Manafort came under scrutiny as part of the investigation by special counsel Robert Mueller into Russia’s meddling in the 2016 election. The investigations revealed that Manafort had tried to conceal from U.S tax authorities an estimated $60 million he had made from his work in Ukraine – initially for the country’s richest oligarch, Rinat Akhmetov, who then recommended the spin-doctor to the Yanukovych regime.

Manafort was found guilty of tax evasion and other financial crimes during a trial this summer. He agreed to cooperate with Mueller to avoid a second trial and receive a lenient sentence for the crimes he was convicted of in the first one.

While Chalupa understands Mueller’s reasons for abandoning the second trial and applauds what his investigation has already delivered, she is disappointed there wasn’t a second trial “to highlight Manafort’s work in Ukraine, which would have been carefully scrutinized by the media and helped Americans better understand the significance.”

Chalupa believes that Manafort did valuable work for the Yanukovych government. “My take is that he was very effective,” she said. “He played a major role in strengthening the pro-Putin Party of Regions and its rise to power. Without Manafort, there likely would not have been a President Yanukovych.”

Red flags missed

Chalupa said it should have been a major red flag to U.S. media and Washington’s political establishment when Manafort joined a U.S. presidential campaign of a candidate who was praising Putin.

During his time as campaign manager, Manafort was instrumental in removing from the Republican Party’s agenda a commitment to provide lethal weapons to Ukraine in its fight against Russian-led forces in the Donbas.
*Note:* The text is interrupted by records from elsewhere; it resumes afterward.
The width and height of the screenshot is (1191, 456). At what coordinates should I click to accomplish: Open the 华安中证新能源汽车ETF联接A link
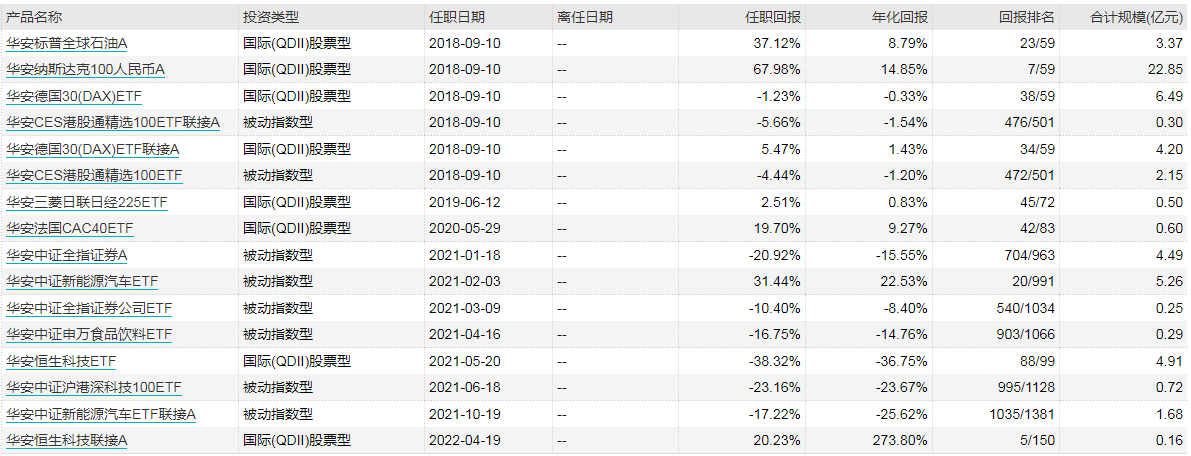pos(101,413)
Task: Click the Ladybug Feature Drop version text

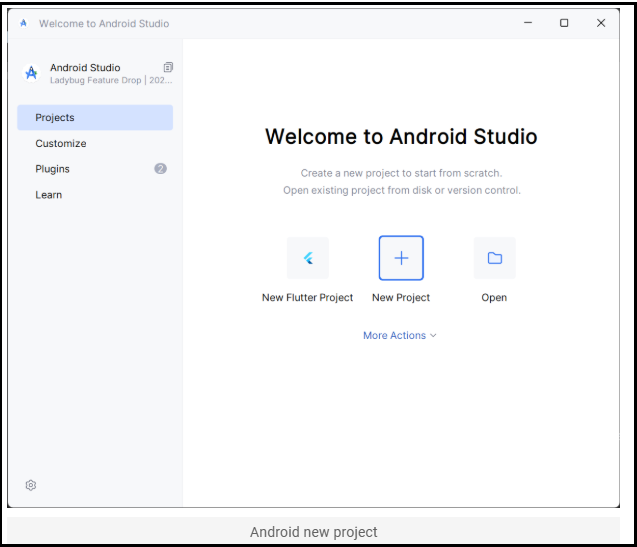Action: (x=111, y=80)
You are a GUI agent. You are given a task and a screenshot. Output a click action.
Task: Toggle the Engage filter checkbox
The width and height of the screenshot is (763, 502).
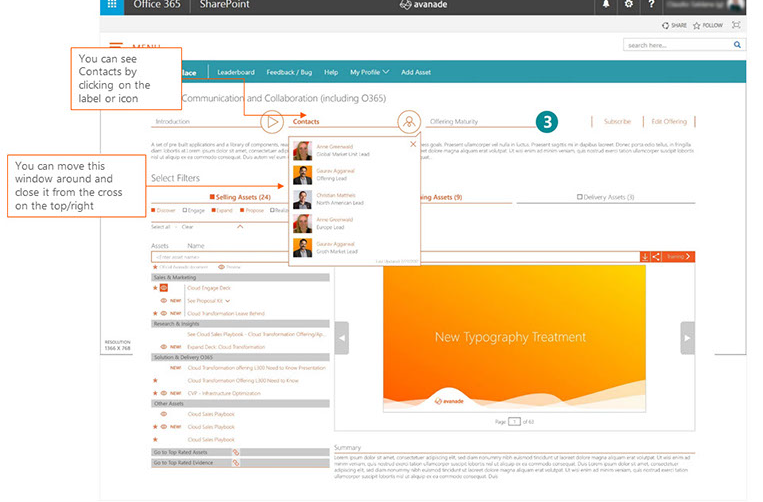point(186,211)
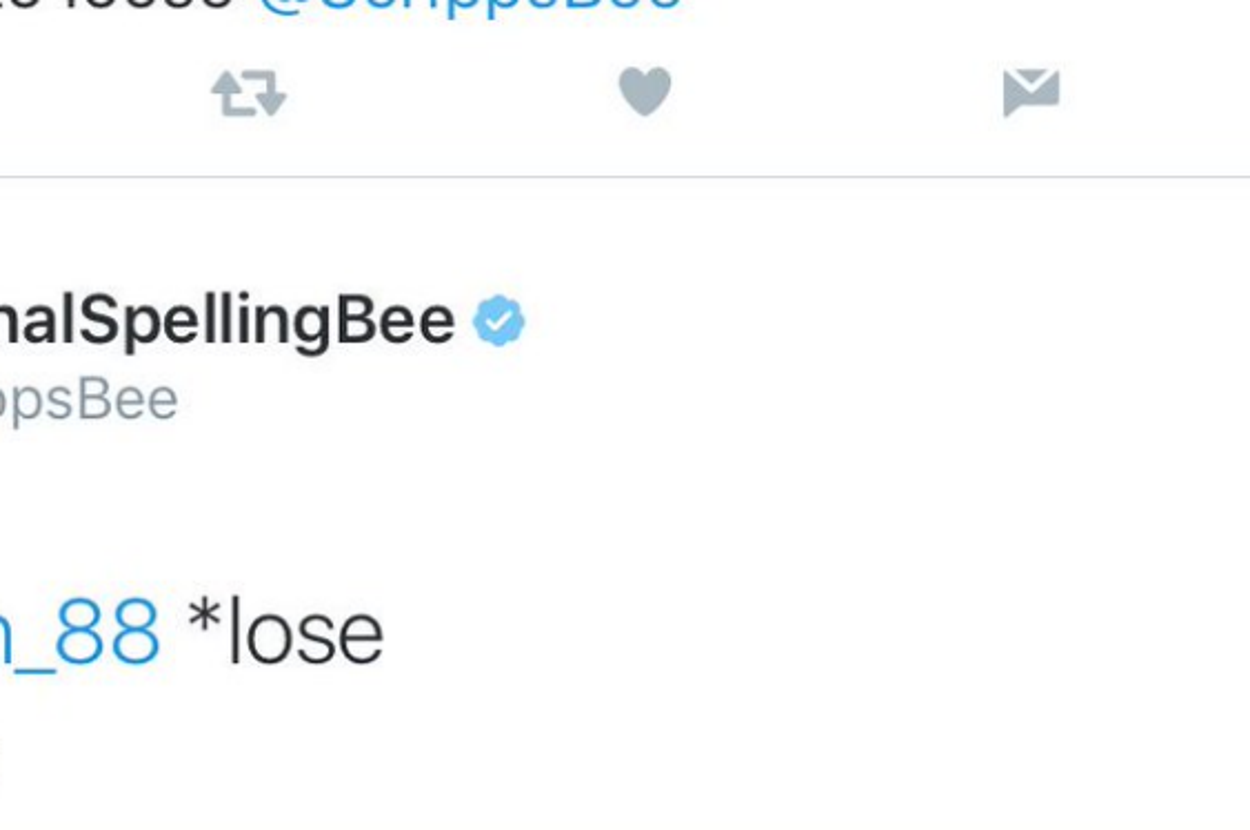
Task: Click blank area right of the gray handle
Action: point(600,400)
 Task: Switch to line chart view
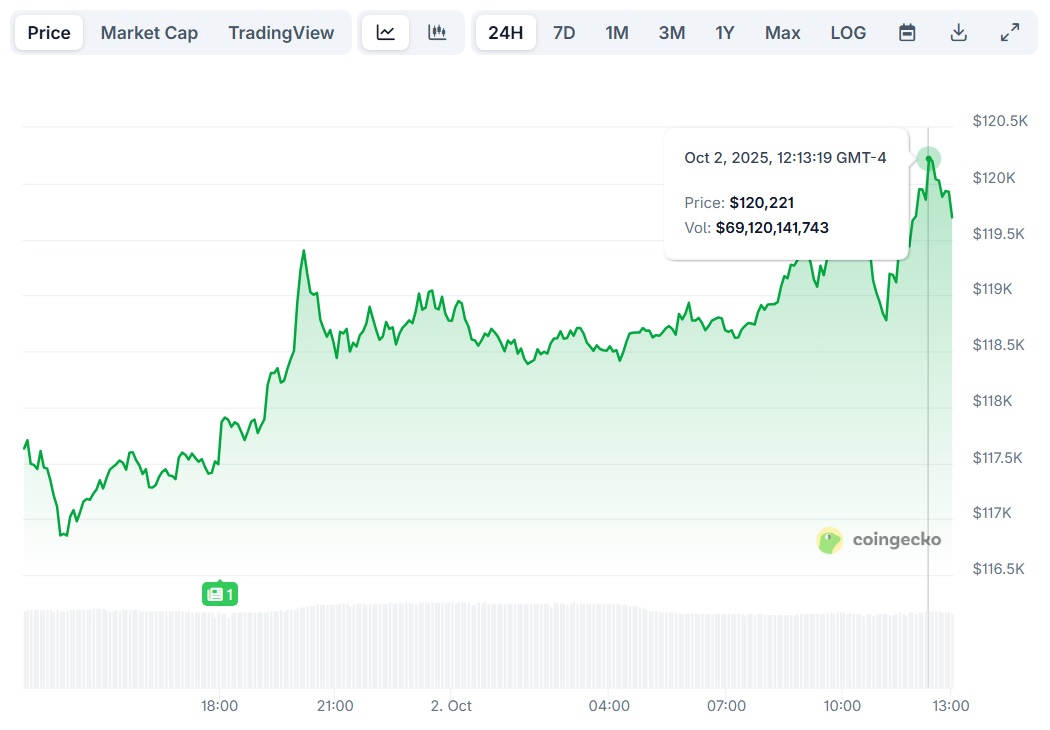coord(386,32)
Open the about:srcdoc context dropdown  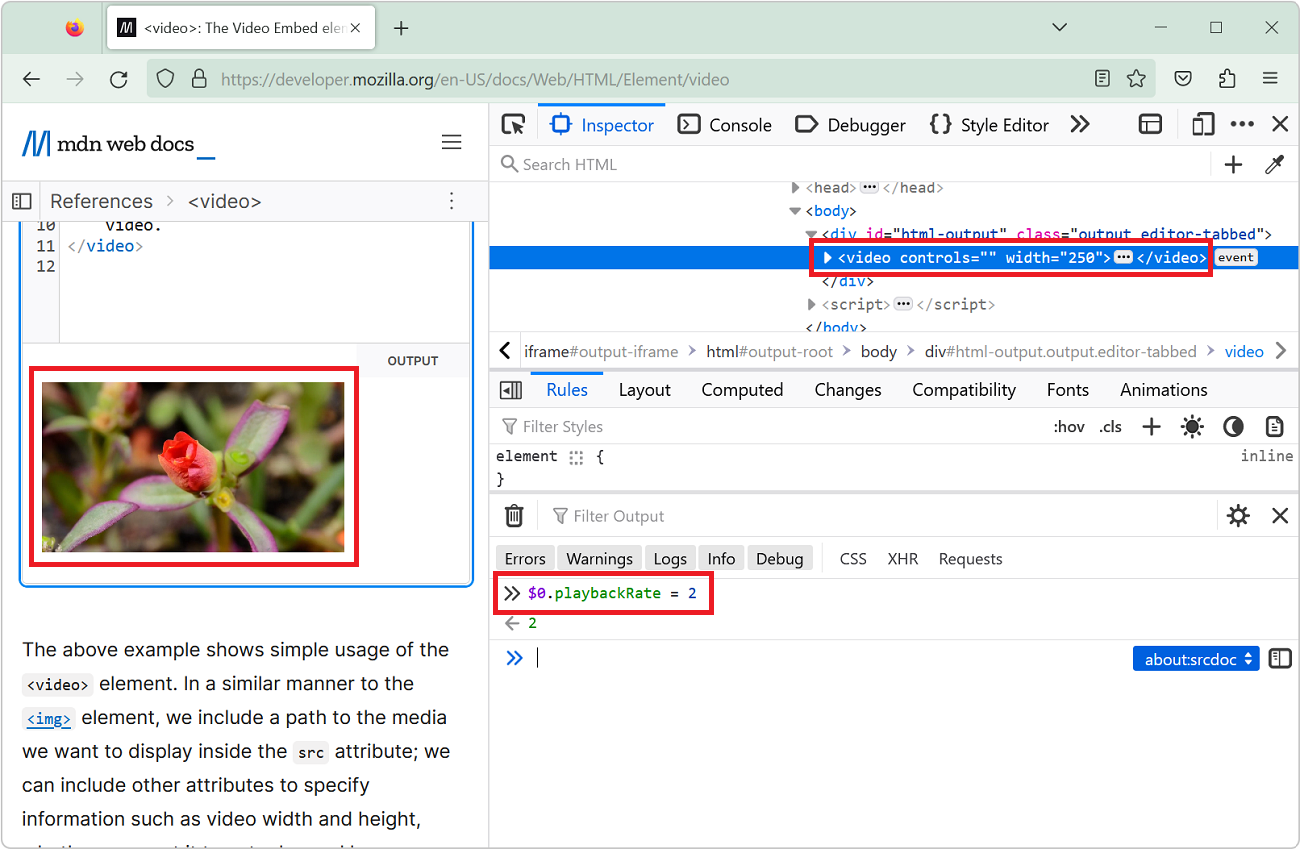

The change was something the Kremlin badly desired and would have been seen as a success by Putin.

“Manafort was political influence peddling on behalf of Putin in Ukraine and he did the same thing in the United States,” Chalupa said. “There’s something deeper in this web (surrounding Manafort), and a second trial would have revealed much more about that type of work.”

Through his work with the pro-Russian Yanukovych and the Moscow-friendly Ukrainian oligarchs who supported him, Manafort forged connections and embarked on business ventures with some of Russia’s most powerful oligarchs such as close Putin ally Oleg Deripaska.

Manafort worked on the Trump campaign for five months, three of them as manager, starting on March 29, 2016.

Trump claimed Manafort worked for free, something Chalupa never believed. “It’s very suspect that when Manafort claimed he was supposedly broke, he received zero payment from the Trump campaign,” she said.

“These guys don’t work for free, or out of the kindness of their hearts. Someone like Deripaska must have been financing him.”

Deripaska says that his financial connections with Manafort were purely business related, according to the Associated Press and Newsweek.